* _Task instructions_: Rewrite the data below, replacing every occurrence of "GUI agent" with "GUI assistant" and leaving everything else unchanged.

* _Input records_:
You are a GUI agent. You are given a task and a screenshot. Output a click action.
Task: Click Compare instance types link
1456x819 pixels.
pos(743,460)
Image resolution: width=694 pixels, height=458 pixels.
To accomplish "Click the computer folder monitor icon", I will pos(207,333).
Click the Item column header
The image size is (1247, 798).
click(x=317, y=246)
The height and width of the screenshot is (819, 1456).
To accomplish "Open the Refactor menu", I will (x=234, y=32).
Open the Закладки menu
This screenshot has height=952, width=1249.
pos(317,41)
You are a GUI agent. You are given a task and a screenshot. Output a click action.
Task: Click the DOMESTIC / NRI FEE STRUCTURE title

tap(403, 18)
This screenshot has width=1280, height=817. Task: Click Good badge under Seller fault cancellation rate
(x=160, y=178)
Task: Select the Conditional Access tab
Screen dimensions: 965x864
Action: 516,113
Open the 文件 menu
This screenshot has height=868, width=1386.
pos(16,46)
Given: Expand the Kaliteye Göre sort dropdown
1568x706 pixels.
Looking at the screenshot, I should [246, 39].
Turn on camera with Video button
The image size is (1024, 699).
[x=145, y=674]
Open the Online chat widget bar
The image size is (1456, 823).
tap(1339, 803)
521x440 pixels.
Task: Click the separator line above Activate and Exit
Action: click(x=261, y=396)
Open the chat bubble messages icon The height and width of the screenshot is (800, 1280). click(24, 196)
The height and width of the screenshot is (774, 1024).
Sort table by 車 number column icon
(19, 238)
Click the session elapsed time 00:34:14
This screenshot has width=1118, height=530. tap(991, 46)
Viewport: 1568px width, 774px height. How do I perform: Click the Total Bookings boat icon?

* _Solution to this task_:
You are a GUI assistant. You are given a task and a screenshot. Output a click action.
Task: Click Compare instance types link
1456x819 pixels.
pos(743,460)
Image resolution: width=694 pixels, height=458 pixels.
To accomplish "Click the computer folder monitor icon", I will pos(207,333).
Click the Item column header
The image size is (1247, 798).
click(x=317, y=246)
The height and width of the screenshot is (819, 1456).
To accomplish "Open the Refactor menu", I will (x=234, y=32).
Open the Закладки menu
This screenshot has height=952, width=1249.
pos(317,41)
You are a GUI assistant. You are given a task and a screenshot. Output a click action.
Task: Click the DOMESTIC / NRI FEE STRUCTURE title

tap(403, 18)
This screenshot has width=1280, height=817. Task: Click Good badge under Seller fault cancellation rate
(x=160, y=178)
Task: Select the Conditional Access tab
Screen dimensions: 965x864
Action: 516,113
Open the 文件 menu
This screenshot has height=868, width=1386.
pos(16,46)
Given: Expand the Kaliteye Göre sort dropdown
1568x706 pixels.
Looking at the screenshot, I should [246, 39].
Turn on camera with Video button
The image size is (1024, 699).
[x=145, y=674]
Open the Online chat widget bar
The image size is (1456, 823).
tap(1339, 803)
521x440 pixels.
Task: Click the separator line above Activate and Exit
Action: click(x=261, y=396)
Open the chat bubble messages icon The height and width of the screenshot is (800, 1280). click(24, 196)
The height and width of the screenshot is (774, 1024).
Sort table by 車 number column icon
(19, 238)
Click the session elapsed time 00:34:14
This screenshot has width=1118, height=530. tap(991, 46)
Viewport: 1568px width, 774px height. How do I perform: Click the Total Bookings boat icon?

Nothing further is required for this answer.